Разыскал пропажу толстый черноусый участковый, знавший в округе всех и всё про всех. Он сопоставил исчезновение отдыхающего с пустующей палаткой. И пошел по дворам, где праздновалось какое-нибудь событие. За третьим по счету праздничным столом обнаружился бодрый тамада Сашка. Рядом, на одеяльце, под грушей, лежал я. Совершенно осоловелый, поскольку при каждом новом тосте гостеприимный хозяин приподнимал мою голову и — вливал. Впервые в жизни появление участкового я воспринял как избавление. Отдыхающие в лагерях и на турбазах подобны бабочке-однодневке, жизнь которой отмерена от рассвета до заката. На отдыхе всё свершается с иной скоростью, чем в повседневной жизни. То, что там тянется месяцами, годами, десятилетиями, здесь вмещается в дни и часы. И каждый день и час перенасыщен страстями и событиями. Влюбляются, ревнуют, изменяют, страдают от измен, утешаются с другими, наконец, едва прикипев друг к другу, расстаются. И хоть дата окончания смены известна заранее, подступает она всегда неожиданно.

О предстоящем отъезде я сообщил Сашке за сутки. Веселые глаза его притухли. Но тут же вспыхнули свежим азартом.

— Надо, слушай, отвальную! — с гордостью выговорил он заковыристое словцо. — Или мы не русские? Поедем на рынок. Так, да? Отберем баклажан там, зелень, прочее всякое. Сам выберу, чужому доверить нельзя. Мясо особенно! Замочу! Знаю, как надо.

— Чего тут знать? В уксусе!

— Уксус?! — Сашка оскорбился. — Глупый ты человек! Баран просто, а не человек. Уксус — смерть шашлыку. В вине.
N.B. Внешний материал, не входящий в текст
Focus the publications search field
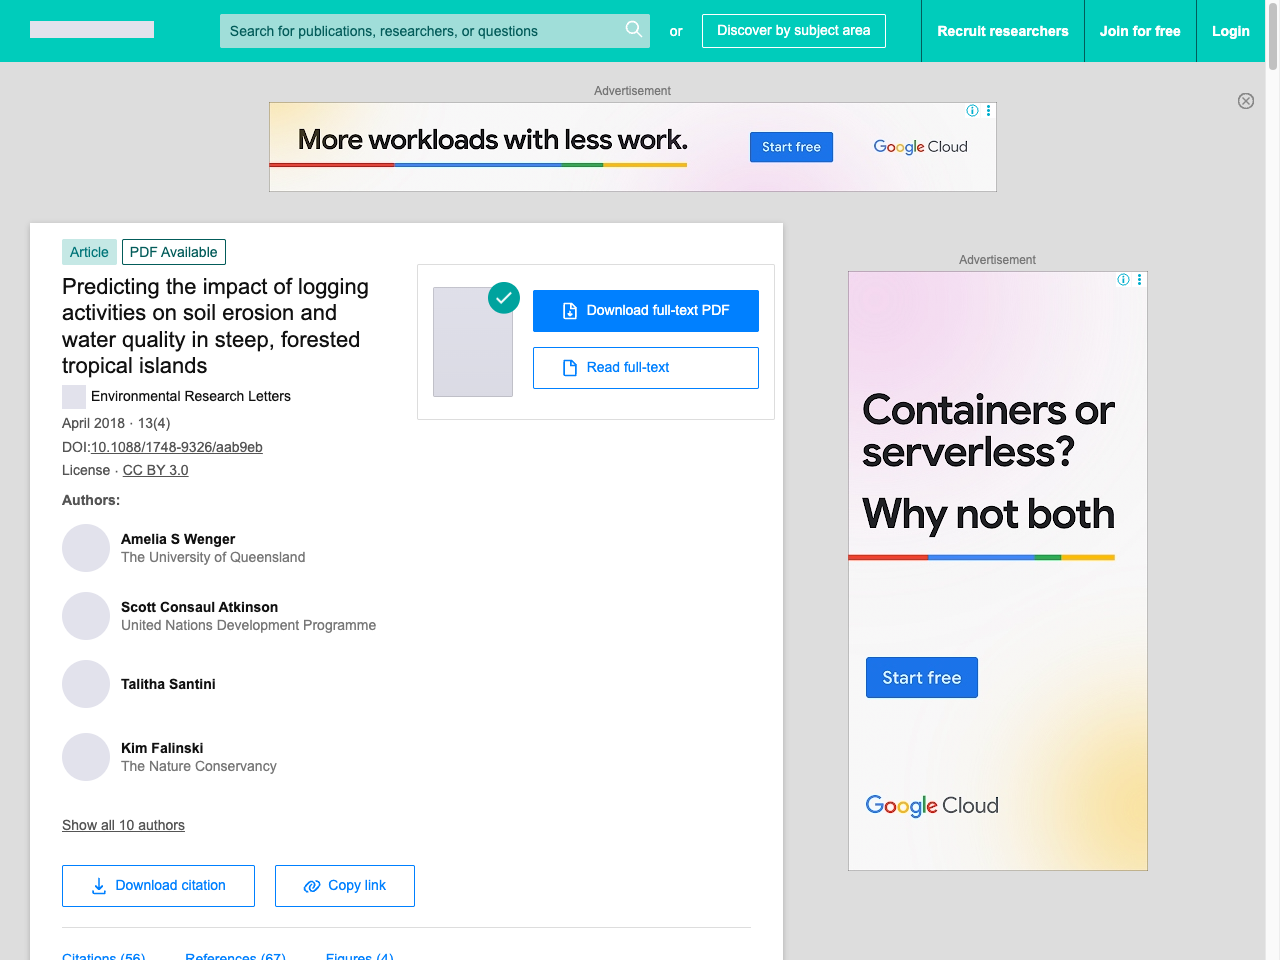 (x=420, y=31)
Но — тоже не всякое. Знаю какое. Сам и дерево под уголь подготовлю. Негодное дерево — всё насмарку.

Я вновь прошелся с шапкой по кругу. И после обеда мы с Сашкой сели на рейсовый автобус и поехали с гор в долину — на Ереванский рынок. Маленький ПАЗик лениво пылил по дороге. Остановок он, похоже, не ведал. Просто притормаживал, когда кто-то поднимал руку. Входящий непременно здоровался со всеми, перекидывался несколькими фразами с Сашкой. Здесь его знали все. Выходящие обязательно прощались.
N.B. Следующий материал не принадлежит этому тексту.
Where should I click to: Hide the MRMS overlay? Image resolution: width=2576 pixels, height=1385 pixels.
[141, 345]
Сидевший на заднем сиденье старик вдруг что-то прокричал. Водитель остановил автобус. Старик вышел. Он уже скрылся за домами, а автобус продолжал стоять. Через пять минут я потеребил Сашку за рукав:

— Чего стоим?

— А! Пошел племянника поздравить с сорокалетием. Скоро вернется. Ничего. Отдыхай, слушай!

Вернулся ушедший еще через десять минут, вновь громко прокричал, — похоже, передал привет водителю, — и автобусик покандыбал себе дальше. За всё это время никто не выказал нетерпения. Кроме, понятно, меня.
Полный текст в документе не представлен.